Like Bishop Borys, our first speaker this morning, I am a bit intimidated, awed, and humbled by speaking in front of people who have been my teachers in Ukrainian studies, who have helped “Ukrainianize” me, who have converted me to the mission and made me a disciple. It is a bit intimidating, but I rise to the challenge as best I can.

I am also glad that Andrii [Portnov] right before me raised the German question, because that is another perspective I have something to say about. I have been dean of the Philosophy Faculty at the Ukrainian Free University for the past few years—again, thanks to a lot of you people here—and I could not have done that or taught what I am teaching there without CIUS, without HURI, without the Lypynsky Institute, everybody that you have heard from now. I owe a great personal and intellectual debt to the Ukrainian diaspora more broadly, but particularly to the institutions that you have built, which have helped translate your culture and history to non-Ukrainians, even though I have some Habsburg blood—well, Austrian, not Habsburg—but that is the closest I come to Galicia.

For me as a historian, the work of the institutes in preserving archives, in the teaching of Ukrainian language, literature, and history, and their engagement with independent Ukraine, and even pre-independent Ukraine, is something we cannot praise too much. I had a text prepared for this, but I have been rethinking things as I have been listening, so I am going to try to say what I want to say when I get there. But I want to focus on a few other things.

First of all are the achievements, from my point of view, of CIUS and Ukrainian studies; second, the new context and the challenge it poses for us; and finally, some strategies and opportunities. Dr. Lupul spoke from the beginning about power, and power has to do with strategies—and strategies for us, as sort of marginal, small-time players in the big picture, involve building coalitions and seizing opportunities for coalition building in and outside the universities. Twenty-five years ago, the end of the Soviet Empire across Eastern Europe brought all sorts of positive moments, and I was able to take part in many of them. The biggest moment was the change from isolation and the Cold War ideological warfare of the past to something much more open and free, and exchange was collaborative. I was involved most intimately with CIUS through the Ukraine-Russia Encounters Project with Frank [Sysyn], Zenon [Kohut], and Andreas Kappeler in Germany, and the Humboldt Foundation, and that did get published. We had all sorts of dreams back then, not just of getting Ukrainian historians and Russian historians to talk to each other, and Ukrainians and Russians to talk to each other, but even fantasies about writing a collaborative Ukrainian-Russian history book on the French-German model that has gone before us.

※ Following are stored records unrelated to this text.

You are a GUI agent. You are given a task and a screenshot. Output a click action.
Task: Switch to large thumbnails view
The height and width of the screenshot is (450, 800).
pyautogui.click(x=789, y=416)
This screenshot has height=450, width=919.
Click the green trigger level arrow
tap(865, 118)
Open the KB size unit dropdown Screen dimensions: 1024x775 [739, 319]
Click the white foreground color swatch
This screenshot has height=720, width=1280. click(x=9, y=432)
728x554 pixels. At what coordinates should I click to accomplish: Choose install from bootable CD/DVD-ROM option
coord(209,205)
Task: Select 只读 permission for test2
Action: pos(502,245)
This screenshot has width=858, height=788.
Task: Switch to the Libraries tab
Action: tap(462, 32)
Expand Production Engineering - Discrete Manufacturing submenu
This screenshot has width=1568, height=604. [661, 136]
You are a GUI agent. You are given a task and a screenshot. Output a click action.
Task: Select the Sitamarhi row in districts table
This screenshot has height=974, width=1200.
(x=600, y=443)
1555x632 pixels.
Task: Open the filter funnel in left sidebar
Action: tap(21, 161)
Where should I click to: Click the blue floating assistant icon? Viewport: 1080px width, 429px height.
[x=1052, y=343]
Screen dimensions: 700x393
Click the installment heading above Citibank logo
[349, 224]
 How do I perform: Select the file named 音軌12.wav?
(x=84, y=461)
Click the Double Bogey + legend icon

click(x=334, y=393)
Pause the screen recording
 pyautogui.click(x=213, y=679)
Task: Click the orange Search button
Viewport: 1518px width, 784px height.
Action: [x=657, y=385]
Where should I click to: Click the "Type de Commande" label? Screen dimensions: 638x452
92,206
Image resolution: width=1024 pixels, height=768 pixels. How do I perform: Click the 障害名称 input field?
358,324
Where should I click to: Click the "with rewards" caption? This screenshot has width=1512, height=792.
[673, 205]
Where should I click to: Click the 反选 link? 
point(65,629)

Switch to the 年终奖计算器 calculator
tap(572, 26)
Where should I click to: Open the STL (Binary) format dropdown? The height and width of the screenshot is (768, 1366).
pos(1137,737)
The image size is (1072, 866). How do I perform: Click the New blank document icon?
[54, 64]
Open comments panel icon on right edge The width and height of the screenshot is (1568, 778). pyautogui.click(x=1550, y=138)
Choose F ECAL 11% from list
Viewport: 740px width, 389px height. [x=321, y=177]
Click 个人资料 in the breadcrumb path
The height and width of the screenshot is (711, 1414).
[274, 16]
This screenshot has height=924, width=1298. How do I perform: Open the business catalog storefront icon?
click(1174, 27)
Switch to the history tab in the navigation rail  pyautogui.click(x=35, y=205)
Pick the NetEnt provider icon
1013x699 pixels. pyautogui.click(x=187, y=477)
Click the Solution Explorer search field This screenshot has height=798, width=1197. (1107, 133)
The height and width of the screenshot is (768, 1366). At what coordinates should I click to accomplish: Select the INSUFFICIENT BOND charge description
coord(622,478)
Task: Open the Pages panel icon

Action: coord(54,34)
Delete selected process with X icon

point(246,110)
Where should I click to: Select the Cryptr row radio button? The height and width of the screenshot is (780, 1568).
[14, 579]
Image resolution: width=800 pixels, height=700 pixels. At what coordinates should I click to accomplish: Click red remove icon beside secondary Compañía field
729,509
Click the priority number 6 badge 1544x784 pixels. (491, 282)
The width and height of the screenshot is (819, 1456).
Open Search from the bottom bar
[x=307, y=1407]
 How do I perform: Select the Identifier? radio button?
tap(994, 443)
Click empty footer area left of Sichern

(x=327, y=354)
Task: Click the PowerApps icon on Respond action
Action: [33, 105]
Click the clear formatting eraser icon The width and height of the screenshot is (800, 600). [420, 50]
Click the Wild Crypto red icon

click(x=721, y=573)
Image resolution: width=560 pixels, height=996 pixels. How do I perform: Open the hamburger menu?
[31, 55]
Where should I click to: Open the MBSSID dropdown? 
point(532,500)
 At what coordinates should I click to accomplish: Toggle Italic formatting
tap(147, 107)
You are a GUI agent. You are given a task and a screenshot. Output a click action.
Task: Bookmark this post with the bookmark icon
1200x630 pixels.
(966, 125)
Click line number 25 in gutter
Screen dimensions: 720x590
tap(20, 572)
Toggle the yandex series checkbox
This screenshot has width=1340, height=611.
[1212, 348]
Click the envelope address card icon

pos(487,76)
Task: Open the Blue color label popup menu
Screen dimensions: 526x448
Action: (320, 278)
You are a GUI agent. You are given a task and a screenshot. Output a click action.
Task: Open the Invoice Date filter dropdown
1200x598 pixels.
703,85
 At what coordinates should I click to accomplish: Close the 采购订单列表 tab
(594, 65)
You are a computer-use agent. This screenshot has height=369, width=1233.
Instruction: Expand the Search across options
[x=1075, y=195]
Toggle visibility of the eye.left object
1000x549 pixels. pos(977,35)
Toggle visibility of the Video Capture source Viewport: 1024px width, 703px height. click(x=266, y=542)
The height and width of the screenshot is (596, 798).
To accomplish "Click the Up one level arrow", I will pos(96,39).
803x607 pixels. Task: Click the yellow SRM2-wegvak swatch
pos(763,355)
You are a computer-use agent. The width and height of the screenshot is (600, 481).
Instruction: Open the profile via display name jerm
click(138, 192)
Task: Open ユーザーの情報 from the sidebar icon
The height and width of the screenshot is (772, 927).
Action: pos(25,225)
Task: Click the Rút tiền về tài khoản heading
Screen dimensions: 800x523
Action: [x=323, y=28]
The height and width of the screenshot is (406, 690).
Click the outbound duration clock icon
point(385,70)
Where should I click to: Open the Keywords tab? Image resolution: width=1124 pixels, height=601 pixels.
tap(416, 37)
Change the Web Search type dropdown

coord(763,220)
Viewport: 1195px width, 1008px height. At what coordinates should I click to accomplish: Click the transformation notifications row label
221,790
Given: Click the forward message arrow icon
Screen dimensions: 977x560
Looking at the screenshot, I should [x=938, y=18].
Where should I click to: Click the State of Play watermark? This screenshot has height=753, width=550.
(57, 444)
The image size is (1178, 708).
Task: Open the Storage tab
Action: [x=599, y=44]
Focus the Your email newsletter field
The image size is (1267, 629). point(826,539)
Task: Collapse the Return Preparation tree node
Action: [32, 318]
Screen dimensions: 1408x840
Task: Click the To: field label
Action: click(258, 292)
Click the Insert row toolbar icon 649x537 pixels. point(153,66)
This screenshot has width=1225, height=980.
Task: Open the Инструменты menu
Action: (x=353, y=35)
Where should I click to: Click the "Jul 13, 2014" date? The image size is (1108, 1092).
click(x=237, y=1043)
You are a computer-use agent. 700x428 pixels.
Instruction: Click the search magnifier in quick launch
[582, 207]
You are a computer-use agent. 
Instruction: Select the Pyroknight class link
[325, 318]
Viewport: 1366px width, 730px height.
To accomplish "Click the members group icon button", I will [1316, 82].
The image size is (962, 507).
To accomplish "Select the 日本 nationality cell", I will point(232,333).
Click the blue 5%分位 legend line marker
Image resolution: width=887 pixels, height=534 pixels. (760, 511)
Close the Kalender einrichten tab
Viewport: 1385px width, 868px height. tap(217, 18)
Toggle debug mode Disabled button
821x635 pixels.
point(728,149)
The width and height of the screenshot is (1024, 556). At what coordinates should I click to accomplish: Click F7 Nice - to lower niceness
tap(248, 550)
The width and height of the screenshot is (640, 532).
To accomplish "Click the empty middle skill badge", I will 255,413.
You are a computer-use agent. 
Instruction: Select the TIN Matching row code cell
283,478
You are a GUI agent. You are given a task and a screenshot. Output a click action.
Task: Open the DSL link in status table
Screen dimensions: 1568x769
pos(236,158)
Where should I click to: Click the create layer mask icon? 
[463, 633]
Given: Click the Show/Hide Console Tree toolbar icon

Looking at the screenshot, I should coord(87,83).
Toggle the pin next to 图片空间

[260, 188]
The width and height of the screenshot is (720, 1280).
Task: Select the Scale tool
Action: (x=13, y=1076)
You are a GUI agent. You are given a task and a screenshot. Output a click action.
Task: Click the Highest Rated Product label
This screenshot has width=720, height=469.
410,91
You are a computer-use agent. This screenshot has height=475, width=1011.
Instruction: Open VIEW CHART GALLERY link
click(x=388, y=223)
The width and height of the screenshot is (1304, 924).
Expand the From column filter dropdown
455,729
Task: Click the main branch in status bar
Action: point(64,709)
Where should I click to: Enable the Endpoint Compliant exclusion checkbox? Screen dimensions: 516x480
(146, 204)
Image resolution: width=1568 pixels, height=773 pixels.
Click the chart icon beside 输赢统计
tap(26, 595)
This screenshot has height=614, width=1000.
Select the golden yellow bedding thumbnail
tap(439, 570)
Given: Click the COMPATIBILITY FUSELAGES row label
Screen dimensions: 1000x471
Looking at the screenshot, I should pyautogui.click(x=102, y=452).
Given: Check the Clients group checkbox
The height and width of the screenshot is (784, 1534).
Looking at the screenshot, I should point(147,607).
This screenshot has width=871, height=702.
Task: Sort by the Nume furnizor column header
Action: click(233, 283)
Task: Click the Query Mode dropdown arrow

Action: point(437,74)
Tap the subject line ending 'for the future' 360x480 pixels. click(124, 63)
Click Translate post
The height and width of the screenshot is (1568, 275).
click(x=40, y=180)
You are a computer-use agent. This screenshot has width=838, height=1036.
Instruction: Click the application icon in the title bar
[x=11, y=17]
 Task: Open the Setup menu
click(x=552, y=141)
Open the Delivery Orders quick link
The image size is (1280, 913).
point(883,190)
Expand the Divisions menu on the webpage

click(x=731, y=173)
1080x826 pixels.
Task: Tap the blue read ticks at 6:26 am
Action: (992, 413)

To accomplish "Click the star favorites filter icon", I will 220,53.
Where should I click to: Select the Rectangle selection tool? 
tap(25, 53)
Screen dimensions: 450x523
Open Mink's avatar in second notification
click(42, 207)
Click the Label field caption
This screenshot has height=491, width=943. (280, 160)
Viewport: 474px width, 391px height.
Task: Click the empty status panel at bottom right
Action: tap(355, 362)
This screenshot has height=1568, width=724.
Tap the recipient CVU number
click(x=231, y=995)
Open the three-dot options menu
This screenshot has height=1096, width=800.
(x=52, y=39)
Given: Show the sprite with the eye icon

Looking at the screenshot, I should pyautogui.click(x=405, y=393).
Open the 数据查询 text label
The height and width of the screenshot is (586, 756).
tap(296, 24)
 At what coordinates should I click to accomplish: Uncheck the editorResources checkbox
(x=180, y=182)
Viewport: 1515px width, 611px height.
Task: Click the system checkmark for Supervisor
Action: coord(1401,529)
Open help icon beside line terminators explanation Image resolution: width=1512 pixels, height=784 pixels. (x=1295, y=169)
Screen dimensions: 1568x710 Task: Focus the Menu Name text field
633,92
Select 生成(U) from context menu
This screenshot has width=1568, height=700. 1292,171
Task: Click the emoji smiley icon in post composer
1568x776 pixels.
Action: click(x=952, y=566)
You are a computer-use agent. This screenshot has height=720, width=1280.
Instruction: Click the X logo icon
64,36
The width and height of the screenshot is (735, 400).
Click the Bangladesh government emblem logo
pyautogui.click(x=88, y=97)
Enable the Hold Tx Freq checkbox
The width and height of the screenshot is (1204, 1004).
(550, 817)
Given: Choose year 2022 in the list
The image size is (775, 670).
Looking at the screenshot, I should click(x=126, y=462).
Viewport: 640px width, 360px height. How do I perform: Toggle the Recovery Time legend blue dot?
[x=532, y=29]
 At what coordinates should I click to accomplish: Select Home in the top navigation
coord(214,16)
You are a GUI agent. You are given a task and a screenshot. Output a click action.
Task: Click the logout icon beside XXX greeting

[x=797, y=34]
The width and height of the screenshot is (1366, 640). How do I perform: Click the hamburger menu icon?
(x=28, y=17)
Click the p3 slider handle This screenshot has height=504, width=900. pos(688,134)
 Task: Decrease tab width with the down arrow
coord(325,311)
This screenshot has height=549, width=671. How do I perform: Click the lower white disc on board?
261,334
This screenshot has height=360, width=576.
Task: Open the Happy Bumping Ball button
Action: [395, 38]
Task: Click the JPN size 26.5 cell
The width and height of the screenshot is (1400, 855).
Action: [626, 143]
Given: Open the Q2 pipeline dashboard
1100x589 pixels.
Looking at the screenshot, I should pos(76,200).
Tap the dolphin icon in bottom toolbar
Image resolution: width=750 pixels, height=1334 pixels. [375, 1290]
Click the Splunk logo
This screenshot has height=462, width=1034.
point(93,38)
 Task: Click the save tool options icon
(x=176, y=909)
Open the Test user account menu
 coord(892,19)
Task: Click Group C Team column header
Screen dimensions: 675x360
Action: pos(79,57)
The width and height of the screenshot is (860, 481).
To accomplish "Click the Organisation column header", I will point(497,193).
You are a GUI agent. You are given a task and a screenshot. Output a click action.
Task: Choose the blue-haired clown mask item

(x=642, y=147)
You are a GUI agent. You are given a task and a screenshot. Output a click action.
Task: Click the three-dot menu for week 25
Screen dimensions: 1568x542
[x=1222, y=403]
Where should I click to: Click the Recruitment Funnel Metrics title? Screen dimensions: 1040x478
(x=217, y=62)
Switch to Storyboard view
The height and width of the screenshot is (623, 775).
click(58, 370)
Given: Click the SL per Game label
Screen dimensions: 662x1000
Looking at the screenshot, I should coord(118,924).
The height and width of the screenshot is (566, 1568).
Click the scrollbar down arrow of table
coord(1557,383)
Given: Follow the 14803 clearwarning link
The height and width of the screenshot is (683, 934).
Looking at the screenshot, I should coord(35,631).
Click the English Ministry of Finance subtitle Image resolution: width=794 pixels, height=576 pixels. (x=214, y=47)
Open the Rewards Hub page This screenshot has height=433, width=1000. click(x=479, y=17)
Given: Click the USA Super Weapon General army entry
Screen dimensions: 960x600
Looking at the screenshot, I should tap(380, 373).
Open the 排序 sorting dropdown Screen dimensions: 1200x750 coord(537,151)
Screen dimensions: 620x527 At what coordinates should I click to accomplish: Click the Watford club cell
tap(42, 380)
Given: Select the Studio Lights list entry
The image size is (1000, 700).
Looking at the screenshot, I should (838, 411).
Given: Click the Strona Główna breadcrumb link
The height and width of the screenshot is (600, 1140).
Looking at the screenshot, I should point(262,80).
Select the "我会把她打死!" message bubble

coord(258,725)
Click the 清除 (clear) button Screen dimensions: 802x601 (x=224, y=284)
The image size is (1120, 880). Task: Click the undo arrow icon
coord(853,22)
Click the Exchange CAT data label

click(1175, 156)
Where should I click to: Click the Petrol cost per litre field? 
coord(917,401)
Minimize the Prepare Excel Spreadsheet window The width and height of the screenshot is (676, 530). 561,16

There has been a lot of progress in training a new generation of historians, anthropologists, cultural studies scholars, with a focus on expertise on Ukraine. They are now getting tenure in some of their home universities. As Andrii reminded us, even in Germany lately there have been some positive developments against a generally not-so-positive background, with the German-Ukrainian Historians’ Commission, another institution that was funded by the German Foreign Office—again, not a university and not a private foundation, but the German Foreign Office in the wake of Russia’s war with Ukraine—and the position at Viadrina University that Andrii also mentioned, in Frankfurt an der Oder.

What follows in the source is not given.